Facciamo un esempio pratico per capire meglio considerando due esami, il primo con un voto di 25/30 da 5 CFU e il secondo con un voto di 30/30 da 10 CFU. Il calcolo della media è il seguente:

  • (25 * 5) + (30 * 10) = 425

I CFU totali sono 15 (5 + 10), perciò proseguendo con i calcoli avremo:

  • (425 / 15) = 28,33 e dunque (28,33 * 11) / 3 = 103,87

Ciò significa che la media dei voti negli esami è di 28,33 su 30, mentre quella di laurea è di 103,87 su 110. È evidente come i CFU ricoprano una grande importanza nel sistema di calcolo della media di laurea, infatti ottenere un voto di 28 su un esame da 12 crediti ha molta più rilevanza rispetto allo stesso risultato su una prova da 6 crediti.

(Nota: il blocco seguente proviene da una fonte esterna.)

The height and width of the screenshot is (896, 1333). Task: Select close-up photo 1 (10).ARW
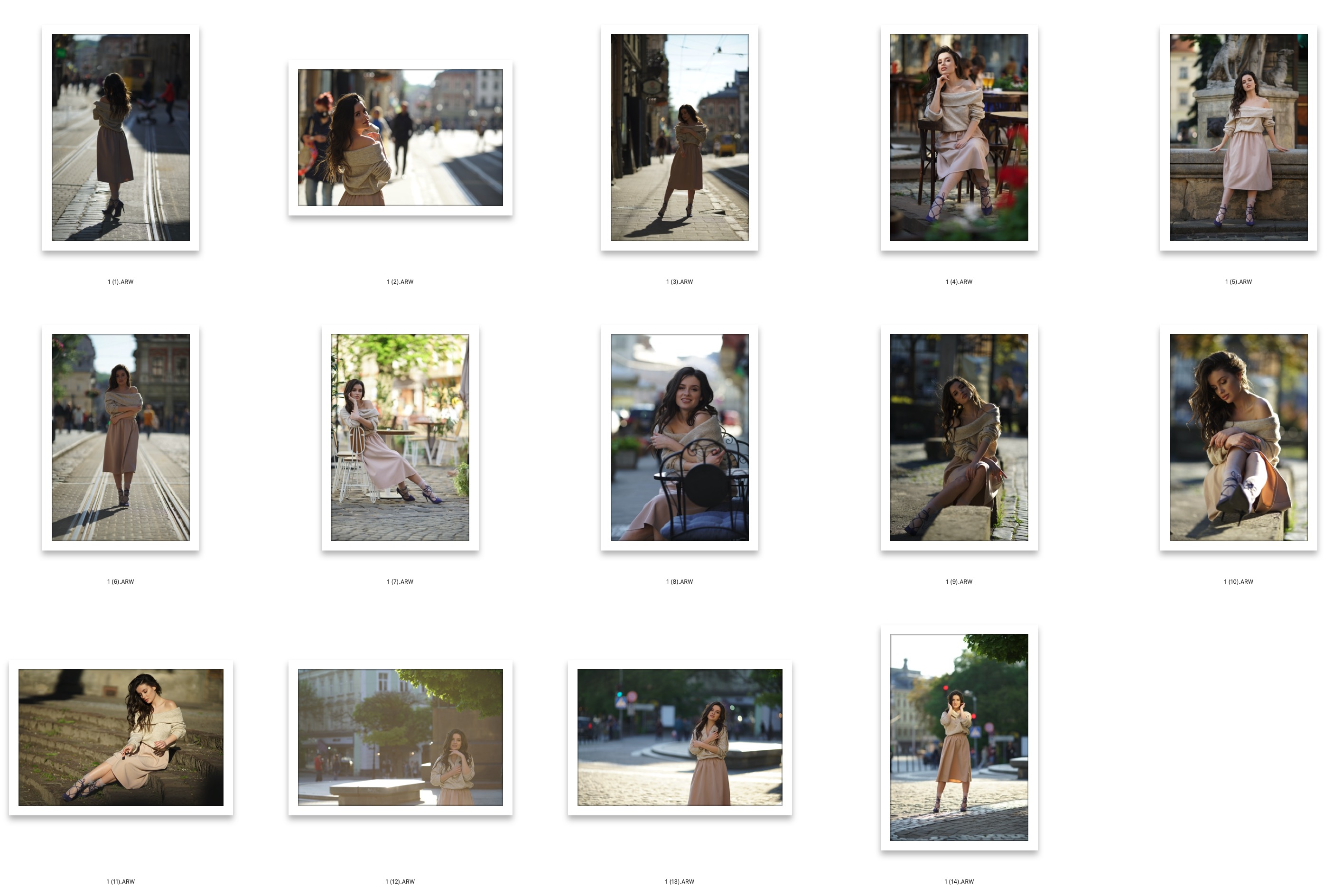coord(1238,437)
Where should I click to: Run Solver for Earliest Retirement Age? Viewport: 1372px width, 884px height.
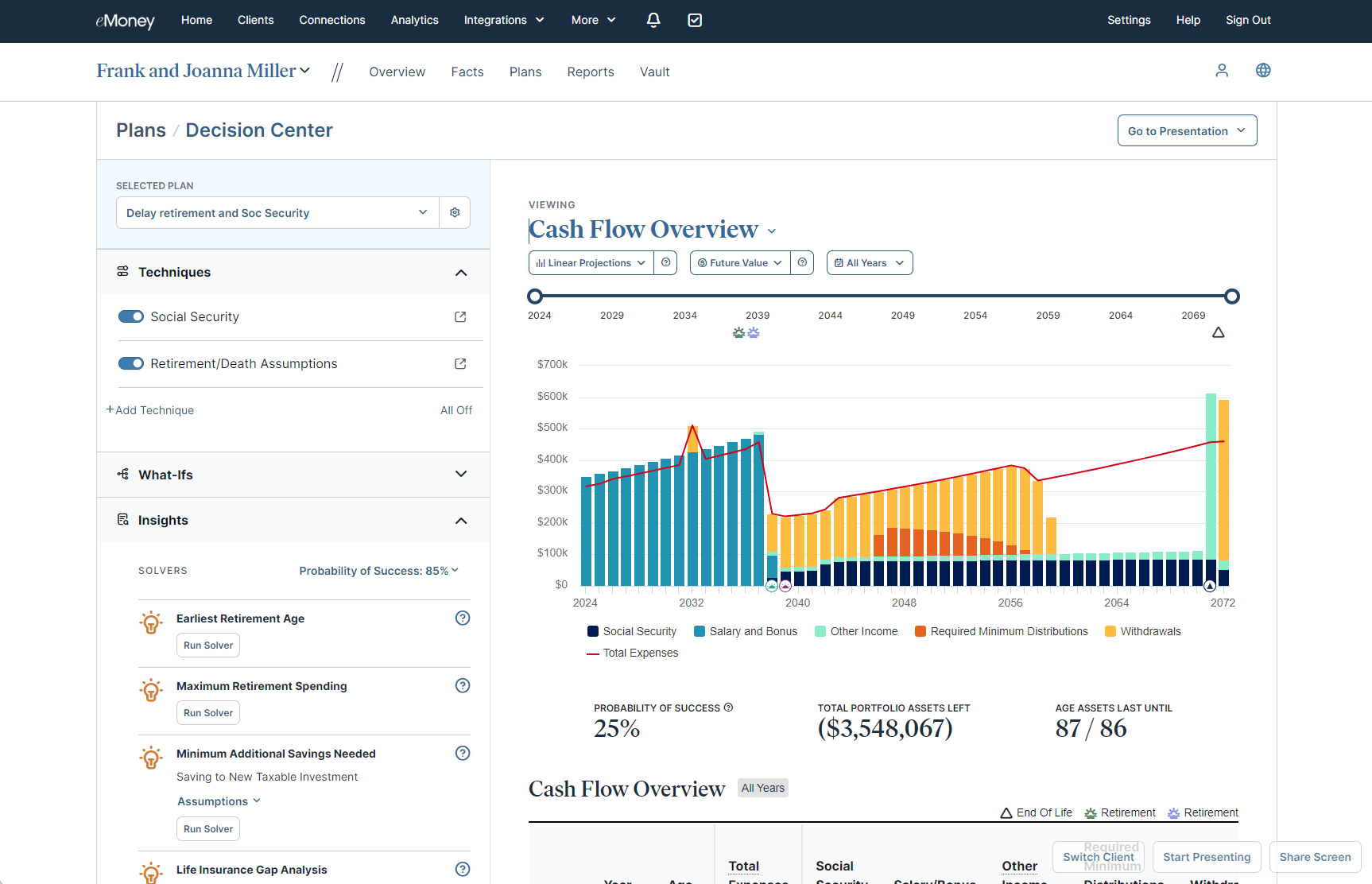207,645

Il sistema dei CFU è legato alle ore di studio necessarie per sostenere un esame, tenendo conto per ogni credito un impegno di circa 25 ore di studio, perciò per una prova da 6 CFU viene considerato un lavoro di preparazione di 150 ore totali. Di norma per una laurea triennale sono richiesti almeno 180 CFU, dunque circa 4.500 ore di studio nei tre anni o 1.500 l’anno, mentre per una magistrale da 5 anni 300 CFU, ovvero 7.500 ore di studio.

Come prendere un voto di 110 alla laurea

Come abbiamo visto è essenziale mantenere una media ponderata elevata durante gli anni di studio, per presentarsi con un punteggio alto al momento della discussione della tesi. Quest’ultima prova può fornire un voto fino a 5 punti, dopodiché la commissione può decidere se applicare o meno anche la lode accademica. Considerando anche i bonus il punteggio massimo della tesi non supera i 10 punti, nonostante una certa discrezionalità da parte dei singoli atenei. Per ottenere il massimo risultato possibile è indispensabile arrivare alla discussione della tesi con un voto alto, possibilmente al di sopra di 100/110 o ancora meglio di almeno 105/110, per poi cercare di colmare il gap con la presentazione della tesi. Il cammino fino alla laurea è lungo e complesso, soprattutto per chi ha poco tempo a disposizione per lo studio e deve anche lavorare, tuttavia è essenziale concentrarsi non solo sui voti degli esami ma tenere sempre conto dei CFU relativi previsti per ogni prova.